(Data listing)

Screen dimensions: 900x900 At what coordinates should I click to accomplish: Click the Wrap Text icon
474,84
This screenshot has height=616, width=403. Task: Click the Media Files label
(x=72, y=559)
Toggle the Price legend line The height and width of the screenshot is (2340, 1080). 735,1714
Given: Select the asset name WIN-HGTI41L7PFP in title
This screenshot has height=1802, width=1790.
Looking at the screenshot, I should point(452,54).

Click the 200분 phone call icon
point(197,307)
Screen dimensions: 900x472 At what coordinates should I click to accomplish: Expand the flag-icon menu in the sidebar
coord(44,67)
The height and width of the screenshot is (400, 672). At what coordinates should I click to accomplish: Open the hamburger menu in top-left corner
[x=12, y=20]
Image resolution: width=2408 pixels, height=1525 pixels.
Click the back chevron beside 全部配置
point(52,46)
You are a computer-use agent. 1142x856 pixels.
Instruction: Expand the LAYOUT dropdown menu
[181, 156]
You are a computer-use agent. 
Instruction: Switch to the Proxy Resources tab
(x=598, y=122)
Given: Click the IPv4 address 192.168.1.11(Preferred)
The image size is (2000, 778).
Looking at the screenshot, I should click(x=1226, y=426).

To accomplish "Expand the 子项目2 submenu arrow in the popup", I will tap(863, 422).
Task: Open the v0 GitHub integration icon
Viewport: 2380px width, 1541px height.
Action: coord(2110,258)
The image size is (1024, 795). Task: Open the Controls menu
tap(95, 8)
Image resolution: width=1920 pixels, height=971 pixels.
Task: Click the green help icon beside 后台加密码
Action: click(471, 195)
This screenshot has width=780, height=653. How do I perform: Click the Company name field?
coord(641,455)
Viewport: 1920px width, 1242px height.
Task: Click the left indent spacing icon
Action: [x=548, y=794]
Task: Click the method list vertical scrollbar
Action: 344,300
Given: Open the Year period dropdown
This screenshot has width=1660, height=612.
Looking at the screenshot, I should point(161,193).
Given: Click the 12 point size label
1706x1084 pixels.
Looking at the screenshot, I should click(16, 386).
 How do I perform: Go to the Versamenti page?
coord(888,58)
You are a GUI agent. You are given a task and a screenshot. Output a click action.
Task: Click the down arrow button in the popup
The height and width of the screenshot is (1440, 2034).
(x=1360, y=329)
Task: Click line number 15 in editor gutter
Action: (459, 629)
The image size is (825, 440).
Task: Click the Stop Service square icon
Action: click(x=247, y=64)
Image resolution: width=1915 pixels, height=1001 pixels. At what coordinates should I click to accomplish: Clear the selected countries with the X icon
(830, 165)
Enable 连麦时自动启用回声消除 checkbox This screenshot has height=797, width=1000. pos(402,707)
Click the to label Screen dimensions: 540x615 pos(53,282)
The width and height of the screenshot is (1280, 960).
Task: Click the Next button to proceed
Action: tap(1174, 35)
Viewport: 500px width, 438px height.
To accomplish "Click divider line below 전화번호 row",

## Given exercise:
Could you return every entry in the data listing above, line for line, without changing anything?

## Expected answer:
Screen dimensions: 900x900 At what coordinates should I click to accomplish: Click the Wrap Text icon
474,84
This screenshot has height=616, width=403. Task: Click the Media Files label
(x=72, y=559)
Toggle the Price legend line The height and width of the screenshot is (2340, 1080). 735,1714
Given: Select the asset name WIN-HGTI41L7PFP in title
This screenshot has height=1802, width=1790.
Looking at the screenshot, I should point(452,54).

Click the 200분 phone call icon
point(197,307)
Screen dimensions: 900x472 At what coordinates should I click to accomplish: Expand the flag-icon menu in the sidebar
coord(44,67)
The height and width of the screenshot is (400, 672). At what coordinates should I click to accomplish: Open the hamburger menu in top-left corner
[x=12, y=20]
Image resolution: width=2408 pixels, height=1525 pixels.
Click the back chevron beside 全部配置
point(52,46)
You are a computer-use agent. 1142x856 pixels.
Instruction: Expand the LAYOUT dropdown menu
[181, 156]
You are a computer-use agent. 
Instruction: Switch to the Proxy Resources tab
(x=598, y=122)
Given: Click the IPv4 address 192.168.1.11(Preferred)
The image size is (2000, 778).
Looking at the screenshot, I should click(x=1226, y=426).

To accomplish "Expand the 子项目2 submenu arrow in the popup", I will tap(863, 422).
Task: Open the v0 GitHub integration icon
Viewport: 2380px width, 1541px height.
Action: coord(2110,258)
The image size is (1024, 795). Task: Open the Controls menu
tap(95, 8)
Image resolution: width=1920 pixels, height=971 pixels.
Task: Click the green help icon beside 后台加密码
Action: click(471, 195)
This screenshot has width=780, height=653. How do I perform: Click the Company name field?
coord(641,455)
Viewport: 1920px width, 1242px height.
Task: Click the left indent spacing icon
Action: [x=548, y=794]
Task: Click the method list vertical scrollbar
Action: 344,300
Given: Open the Year period dropdown
This screenshot has width=1660, height=612.
Looking at the screenshot, I should point(161,193).
Given: Click the 12 point size label
1706x1084 pixels.
Looking at the screenshot, I should click(16, 386).
 How do I perform: Go to the Versamenti page?
coord(888,58)
You are a GUI agent. You are given a task and a screenshot. Output a click action.
Task: Click the down arrow button in the popup
The height and width of the screenshot is (1440, 2034).
(x=1360, y=329)
Task: Click line number 15 in editor gutter
Action: (459, 629)
The image size is (825, 440).
Task: Click the Stop Service square icon
Action: click(x=247, y=64)
Image resolution: width=1915 pixels, height=1001 pixels. At what coordinates should I click to accomplish: Clear the selected countries with the X icon
(830, 165)
Enable 连麦时自动启用回声消除 checkbox This screenshot has height=797, width=1000. pos(402,707)
Click the to label Screen dimensions: 540x615 pos(53,282)
The width and height of the screenshot is (1280, 960).
Task: Click the Next button to proceed
Action: tap(1174, 35)
Viewport: 500px width, 438px height.
To accomplish "Click divider line below 전화번호 row",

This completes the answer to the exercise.